▶ **Belge alıntısı**:
Ruslarda Türk kültür geni

İşbirlikçi holding basını, emperyalist merkezlerde üretilen ırkçı safsatalarını değişik adlar altında ısıtıp ısıtıp yeniden piyasaya sürüyor. İki yıl önce, "Anadolu’da Türk geninin yaygın olmadığı, Türklerin küçük bir azınlık olduğu" iddia edilmişti. Hatta 19. yüzyıldan beri emperyalizmin ırkçı teorisyenlerinin uydurduğu Türkleri ikinci sınıf, gelişmemiş bir ırk olarak gösterme çabası, tekrar horlatılarak "Türklerin IQ’sünün düşük olduğu" gibi saçmalıklarla ileri sürülmüştü.

▶ **Girdi verileri**:

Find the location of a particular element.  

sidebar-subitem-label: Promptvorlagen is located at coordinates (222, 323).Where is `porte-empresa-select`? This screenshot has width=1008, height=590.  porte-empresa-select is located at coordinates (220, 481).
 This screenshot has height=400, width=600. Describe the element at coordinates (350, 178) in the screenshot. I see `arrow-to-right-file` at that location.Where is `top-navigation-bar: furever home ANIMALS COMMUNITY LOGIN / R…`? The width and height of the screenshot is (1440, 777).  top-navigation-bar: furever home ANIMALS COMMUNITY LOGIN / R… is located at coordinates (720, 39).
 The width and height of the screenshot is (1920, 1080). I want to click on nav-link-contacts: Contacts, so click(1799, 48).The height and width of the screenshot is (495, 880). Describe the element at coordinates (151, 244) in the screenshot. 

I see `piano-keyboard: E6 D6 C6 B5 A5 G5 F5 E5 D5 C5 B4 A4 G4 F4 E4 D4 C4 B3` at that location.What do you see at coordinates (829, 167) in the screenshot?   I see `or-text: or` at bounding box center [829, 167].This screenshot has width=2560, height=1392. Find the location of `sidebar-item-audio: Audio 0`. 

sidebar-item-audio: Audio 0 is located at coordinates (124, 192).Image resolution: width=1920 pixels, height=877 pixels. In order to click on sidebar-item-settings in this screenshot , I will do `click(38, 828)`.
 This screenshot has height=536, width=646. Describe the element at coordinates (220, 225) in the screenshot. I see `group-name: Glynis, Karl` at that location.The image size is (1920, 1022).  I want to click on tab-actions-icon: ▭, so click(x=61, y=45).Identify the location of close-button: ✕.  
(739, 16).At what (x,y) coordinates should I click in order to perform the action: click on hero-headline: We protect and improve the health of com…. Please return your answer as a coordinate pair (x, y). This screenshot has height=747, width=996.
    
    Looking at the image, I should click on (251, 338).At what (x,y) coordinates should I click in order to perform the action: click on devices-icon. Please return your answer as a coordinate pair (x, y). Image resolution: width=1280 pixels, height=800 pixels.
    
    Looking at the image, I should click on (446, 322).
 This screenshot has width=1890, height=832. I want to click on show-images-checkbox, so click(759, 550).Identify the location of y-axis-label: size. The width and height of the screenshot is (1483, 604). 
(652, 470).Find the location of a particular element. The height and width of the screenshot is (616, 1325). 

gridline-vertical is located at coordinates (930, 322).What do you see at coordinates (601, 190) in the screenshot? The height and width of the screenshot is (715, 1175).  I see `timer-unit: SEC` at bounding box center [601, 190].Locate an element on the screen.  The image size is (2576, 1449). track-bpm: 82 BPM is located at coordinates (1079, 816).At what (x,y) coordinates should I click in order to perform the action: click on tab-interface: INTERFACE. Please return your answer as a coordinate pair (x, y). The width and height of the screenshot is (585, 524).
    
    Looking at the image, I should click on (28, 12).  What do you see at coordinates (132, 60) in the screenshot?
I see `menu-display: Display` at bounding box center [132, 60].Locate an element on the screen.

▶ **Yapılacak iş**: Yukarıdaki belge alıntısını başlığıyla birlikte, hiçbir şeyi değiştirmeden kelimesi kelimesine yeniden yazın.

▶ **Yanıt**:
Ruslarda Türk kültür geni

İşbirlikçi holding basını, emperyalist merkezlerde üretilen ırkçı safsatalarını değişik adlar altında ısıtıp ısıtıp yeniden piyasaya sürüyor. İki yıl önce, "Anadolu’da Türk geninin yaygın olmadığı, Türklerin küçük bir azınlık olduğu" iddia edilmişti. Hatta 19. yüzyıldan beri emperyalizmin ırkçı teorisyenlerinin uydurduğu Türkleri ikinci sınıf, gelişmemiş bir ırk olarak gösterme çabası, tekrar horlatılarak "Türklerin IQ’sünün düşük olduğu" gibi saçmalıklarla ileri sürülmüştü.